There are many possible directions for future development of improved embeddings, faster conversion and search programs, and comprehensive reference databases. It is significant that a 1-byte embedding, the predicted 3Di sequences run in 3Di-only Foldseek searches, was among the top performing models. This result suggests that positional embeddings as small as a single byte can provide sufficient information for dramatically improved sensitivity over amino acid sequence searches. The 3Di alphabet was not developed to maximize remote homology search sensitivity, but to model tertiary interactions in protein structures. In future work, small positional embeddings optimal for local alignment could be learned directly from a differentiable alignment algorithm (Petti et al., 2023) instead of relying on proxy tasks of amino acid or 3Di prediction.

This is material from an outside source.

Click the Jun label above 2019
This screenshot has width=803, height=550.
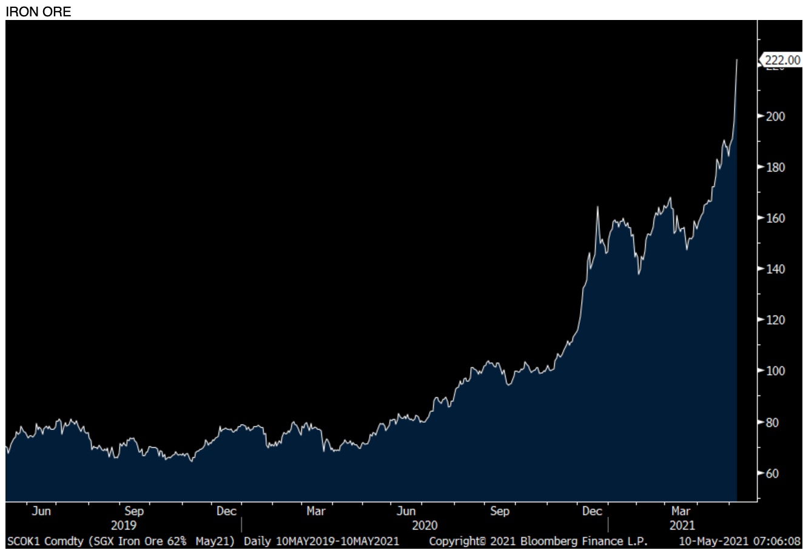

Finally, asymmetric architectures where embedding a database sequence is cheaper than embedding a query, analogous to searches with profile HMM queries against primary sequence databases, could be a powerful method for improving search sensitivity against large and growing reference databases. Some first steps in that direction could be conversion to profile HMM-style embeddings in a single pass, rather than the seven we required, and predicting state transition probabilities, which may lead to improved search performance. We’ve made our model training, search, and data analysis code publicly available. We hope our results and code will serve as a springboard for further exploration of the utility of low-dimensionality positional embeddings of protein sequences.

Methods

Alignments

Unless otherwise noted, multiple sequence alignments were made using MAFFT (v7.505) (Katoh and Standley, 2013) with options --anysymbol --maxiterate 1000 --globalpair. Protein alignments used the BLOSUM62 substitution matrix (Henikoff and Henikoff, 1992). 3Di alignments used the 3Di substitution matrix from Foldseek (van Kempen et al., 2023) (https://github.com/steineggerlab/foldseek/blob/master/data/mat3di.out).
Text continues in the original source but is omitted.